Scurvy

Scurvy

ERIC SCHAEFER, MD, MEBEA AKLILU, MD, NATHAN STREER, MD, KURT SCHOPPE, MD, and MARY ANN KNOVICH, MD
Wake Forest University School of Medicine, Winston-Salem, NC


A 38-year-old woman presented with bruising and pain of the lower extremities and dyspnea on exertion. She had had these symptoms for 3 weeks. She denied hematuria, melena, hematemesis, fever, or abdominal pain. Results of routine blood work showed a hemoglobin level of 6.4 g/dL (19 months earlier, this level was 15.8 g/dL).

The patient's history included chronic idiopathic urticaria and a self-reported anaphylactic reaction to an unknown food. The patient initially denied an eating disorder but later admitted to an exclusive diet of hamburger meat, pretzels, and diet sodas.

Gingival swelling (A) and large, bilateral, confluent ecchymoses on her lower extremities (B) were noted. Remaining physical findings, including neurological findings, were normal.

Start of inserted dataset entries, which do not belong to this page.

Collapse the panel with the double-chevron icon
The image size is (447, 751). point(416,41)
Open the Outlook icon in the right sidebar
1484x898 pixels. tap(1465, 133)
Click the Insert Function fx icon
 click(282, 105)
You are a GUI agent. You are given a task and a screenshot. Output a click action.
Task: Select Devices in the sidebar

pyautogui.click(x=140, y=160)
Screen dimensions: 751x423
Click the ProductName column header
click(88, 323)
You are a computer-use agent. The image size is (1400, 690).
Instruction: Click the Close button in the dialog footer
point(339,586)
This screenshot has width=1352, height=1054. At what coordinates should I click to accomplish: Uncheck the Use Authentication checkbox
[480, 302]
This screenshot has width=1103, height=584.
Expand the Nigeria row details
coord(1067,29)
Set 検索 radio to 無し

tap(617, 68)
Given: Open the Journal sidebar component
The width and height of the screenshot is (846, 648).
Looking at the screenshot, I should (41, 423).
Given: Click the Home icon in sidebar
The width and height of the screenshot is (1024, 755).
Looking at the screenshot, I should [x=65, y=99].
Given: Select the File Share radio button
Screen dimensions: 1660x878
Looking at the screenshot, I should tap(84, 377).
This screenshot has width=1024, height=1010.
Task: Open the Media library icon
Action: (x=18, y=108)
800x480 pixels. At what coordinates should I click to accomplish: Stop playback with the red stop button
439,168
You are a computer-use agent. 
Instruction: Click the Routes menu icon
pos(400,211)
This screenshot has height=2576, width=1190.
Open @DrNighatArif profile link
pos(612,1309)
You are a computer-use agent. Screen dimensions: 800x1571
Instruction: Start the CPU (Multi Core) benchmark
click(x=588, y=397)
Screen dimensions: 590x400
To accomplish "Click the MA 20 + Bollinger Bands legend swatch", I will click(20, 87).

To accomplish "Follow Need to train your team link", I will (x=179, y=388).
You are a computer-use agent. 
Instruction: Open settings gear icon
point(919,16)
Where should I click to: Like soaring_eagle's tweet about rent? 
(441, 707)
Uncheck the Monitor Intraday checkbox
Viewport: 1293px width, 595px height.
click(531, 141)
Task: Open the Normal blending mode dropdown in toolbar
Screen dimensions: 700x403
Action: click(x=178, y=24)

Results of a Coombs test; levels of haptoglobin, methylmalonic acid, red blood cell folic acid, vitamin B12, and lactate dehydrogenase; a complete metabolic profile; prothrombin time; activated partial thromboplastin time; and ristocetin cofactor and factor VIII activity were all normal. An iron profile was consistent with anemia of chronic disease. The patient's symptoms and limited diet led to the consideration of scurvy. Her vitamin C level was less than 0.12 mg/dL (range, 0.2 to 1.9 mg/dL), which confirmed the diagnosis.

Easy access to fresh fruits and vegetables, supplemental vitamins, and vitamin-fortified foods has led to the prevailing belief that scurvy is more of a historical disease than a current health risk. Nonetheless, the incidence of vitamin C deficiency is strikingly high; the Third National Health and Nutrition Examination Survey reported that 14% of men and 10% of women were vitamin C deficient.1 Thus, scurvy may be underdiagnosed, especially in patients with eating disorders or restricted diets.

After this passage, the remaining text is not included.